Les quatre dirigeants d'Akers libérés

Publié le 22/01/2010
Les quatre dirigeants du groupe métallurgique suédois Akers, retenus dans leur usine de Fraisses (Loire) par des salariés pendant plus de 24 heures, ont été relâchés hier soir.
Les quatre dirigeants d'Akers libérés
Les quatre dirigeants d'Akers libérés
Les quatre dirigeants du groupe métallurgique suédois Akers, retenus dans leur usine de Fraisses (Loire) par des salariés pendant plus de 24 heures, ont été relâchés hier soir.

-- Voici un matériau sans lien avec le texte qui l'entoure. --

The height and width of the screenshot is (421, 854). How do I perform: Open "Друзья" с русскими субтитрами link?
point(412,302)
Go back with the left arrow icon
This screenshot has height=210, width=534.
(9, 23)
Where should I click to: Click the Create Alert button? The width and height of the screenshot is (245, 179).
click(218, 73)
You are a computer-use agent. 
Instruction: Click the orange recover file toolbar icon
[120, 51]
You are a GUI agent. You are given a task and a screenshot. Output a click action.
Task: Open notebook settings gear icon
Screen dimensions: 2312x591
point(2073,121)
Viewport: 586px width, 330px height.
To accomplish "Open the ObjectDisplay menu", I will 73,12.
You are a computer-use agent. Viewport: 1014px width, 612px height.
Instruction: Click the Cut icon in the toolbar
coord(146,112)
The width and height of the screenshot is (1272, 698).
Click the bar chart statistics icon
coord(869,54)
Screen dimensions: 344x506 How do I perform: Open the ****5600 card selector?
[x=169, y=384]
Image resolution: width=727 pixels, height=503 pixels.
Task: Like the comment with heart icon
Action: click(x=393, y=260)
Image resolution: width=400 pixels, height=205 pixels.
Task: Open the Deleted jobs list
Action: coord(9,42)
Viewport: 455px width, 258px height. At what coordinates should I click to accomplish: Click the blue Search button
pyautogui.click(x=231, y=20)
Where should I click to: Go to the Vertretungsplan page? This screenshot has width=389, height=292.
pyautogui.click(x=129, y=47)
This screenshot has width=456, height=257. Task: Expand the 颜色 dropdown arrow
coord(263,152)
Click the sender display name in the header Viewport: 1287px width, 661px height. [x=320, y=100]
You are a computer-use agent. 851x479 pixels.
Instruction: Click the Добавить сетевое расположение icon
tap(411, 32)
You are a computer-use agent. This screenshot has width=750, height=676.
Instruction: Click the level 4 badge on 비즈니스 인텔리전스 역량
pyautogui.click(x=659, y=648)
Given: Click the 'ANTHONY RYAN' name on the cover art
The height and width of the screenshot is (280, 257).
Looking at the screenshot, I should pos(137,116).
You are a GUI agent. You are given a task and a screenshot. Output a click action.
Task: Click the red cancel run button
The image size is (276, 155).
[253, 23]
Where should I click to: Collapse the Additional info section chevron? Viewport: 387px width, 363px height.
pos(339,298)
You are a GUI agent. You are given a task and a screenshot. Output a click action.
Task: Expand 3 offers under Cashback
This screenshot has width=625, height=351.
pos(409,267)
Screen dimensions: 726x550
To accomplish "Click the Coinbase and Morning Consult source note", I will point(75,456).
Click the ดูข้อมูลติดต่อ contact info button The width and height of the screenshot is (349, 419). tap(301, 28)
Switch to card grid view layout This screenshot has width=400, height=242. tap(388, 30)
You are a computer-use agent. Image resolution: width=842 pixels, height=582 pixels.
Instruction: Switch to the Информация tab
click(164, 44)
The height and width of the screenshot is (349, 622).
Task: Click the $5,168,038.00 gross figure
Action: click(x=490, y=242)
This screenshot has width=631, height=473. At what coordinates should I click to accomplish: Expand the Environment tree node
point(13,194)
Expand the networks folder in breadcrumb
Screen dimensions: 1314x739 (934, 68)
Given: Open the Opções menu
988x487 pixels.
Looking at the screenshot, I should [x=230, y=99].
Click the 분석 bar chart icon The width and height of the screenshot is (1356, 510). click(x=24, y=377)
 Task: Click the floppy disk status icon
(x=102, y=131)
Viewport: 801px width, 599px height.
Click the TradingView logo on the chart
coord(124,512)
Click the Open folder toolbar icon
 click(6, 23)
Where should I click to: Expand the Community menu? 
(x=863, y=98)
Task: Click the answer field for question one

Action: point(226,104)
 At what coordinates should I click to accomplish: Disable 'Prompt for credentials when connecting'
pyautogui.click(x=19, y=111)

Vendredi 22 Janvier 2010, © Vosges Matin / FRANCE

 
En colère, les 'Akers' étaient passés à une méthode plus radicale.
Les quatre cadres, dont le directeur général d'Akers France Philippe Bello et le directeur des ressources humaines Dominique Lasalle, sont sortis après la signature d'un premier protocole d'accord en compagnie de représentants syndicaux. Ils devaient ensuite se rendre ensemble à la mairie de Fraisses pour ' signer un protocole définitif' , a précisé David Berthaud, secrétaire (CFDT) du comité d'entreprise. Les cadres étaient retenus sur le site, condamné à la fermeture en juin prochain. La majorité des 117 salariés était en grève depuis le 13 janvier. L'accord signé prévoit, outre un nettoyage des locaux par les salariés ce vendredi et une reprise du travail dès lundi, 'une prime supra-légale de 20 000 € et une prime variable, en fonction du chiffre d'affaires du site, d'un minimum de 8 500 € aux salariés licenciés ', a précisé Jean-Paul Chamblas, délégué syndical (FO). ' C'est un bon accord, même si on n'a pas obtenu tout ce qu'on voulait, car on a quand même plus que ce que proposait la direction, 6 000 €, au départ' , a-t-il ajouté. ' Nous, nous avons réclamé jusqu'à 60 000 €, en sachant que ça ne passerait pas ', reconnaît l'un des ouvriers. Jusqu'aux dernières heures de la journée, la situation paraissait pourtant bloquée avec des tractations qui s'éternisaient entre les quatre dirigeants, en contact par téléphone avec la direction suédoise, et les syndicats, consultant leur base lors d'assemblées générales auxquelles la presse n'était pas conviée.